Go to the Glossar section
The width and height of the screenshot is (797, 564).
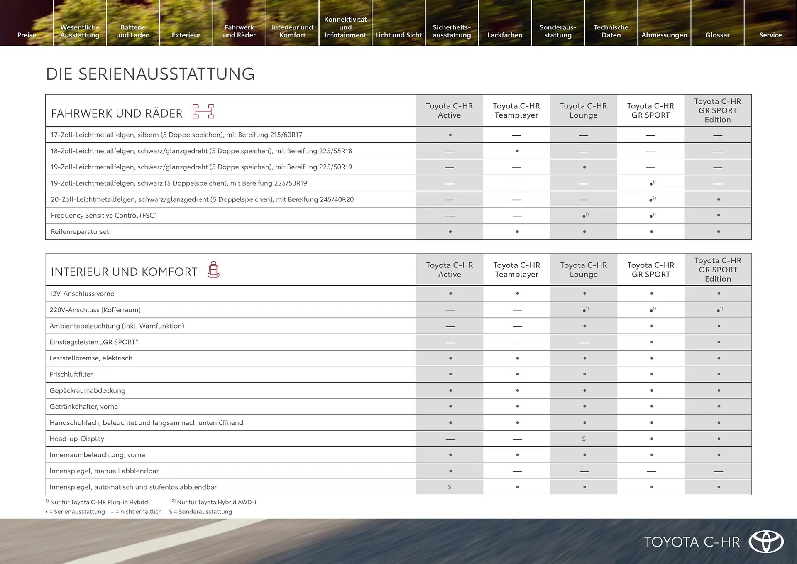pos(717,35)
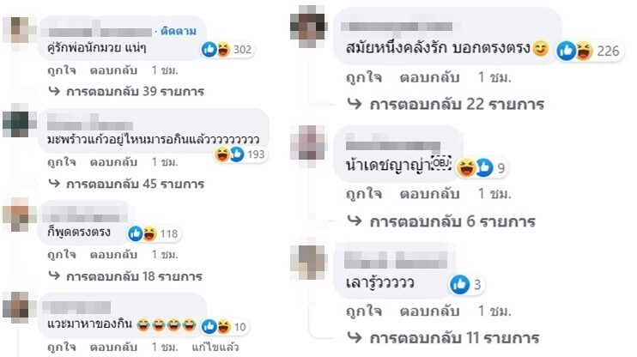Image resolution: width=637 pixels, height=357 pixels.
Task: View reactions count 118 on ก็พูดตรงตรง comment
Action: click(x=154, y=233)
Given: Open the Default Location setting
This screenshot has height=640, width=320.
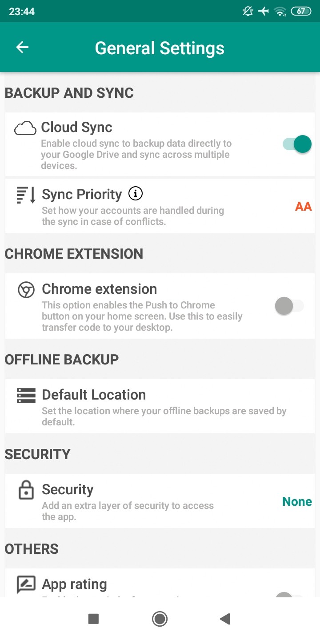Looking at the screenshot, I should pyautogui.click(x=94, y=395).
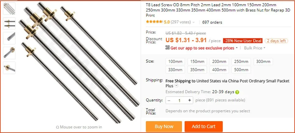
Task: Select the 250mm size option
Action: click(x=241, y=62)
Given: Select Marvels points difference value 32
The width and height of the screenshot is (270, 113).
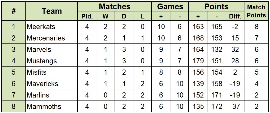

--

**WHAT YOU HAVE TO DO**
Rewrite every line of the rows above as a numbered list, omitting any blank lines and leaving the pictures out.

**THE COMPLETED TASK**
1. Go to the Glossar section
2. The width and height of the screenshot is (797, 564).
3. pos(717,35)
4. Image resolution: width=637 pixels, height=357 pixels.
5. Task: View reactions count 118 on ก็พูดตรงตรง comment
6. Action: click(x=154, y=233)
7. Given: Open the Default Location setting
8. This screenshot has height=640, width=320.
9. Looking at the screenshot, I should pyautogui.click(x=94, y=395).
10. Task: Select the 250mm size option
11. Action: click(x=241, y=62)
12. Given: Select Marvels points difference value 32
13. The width and height of the screenshot is (270, 113).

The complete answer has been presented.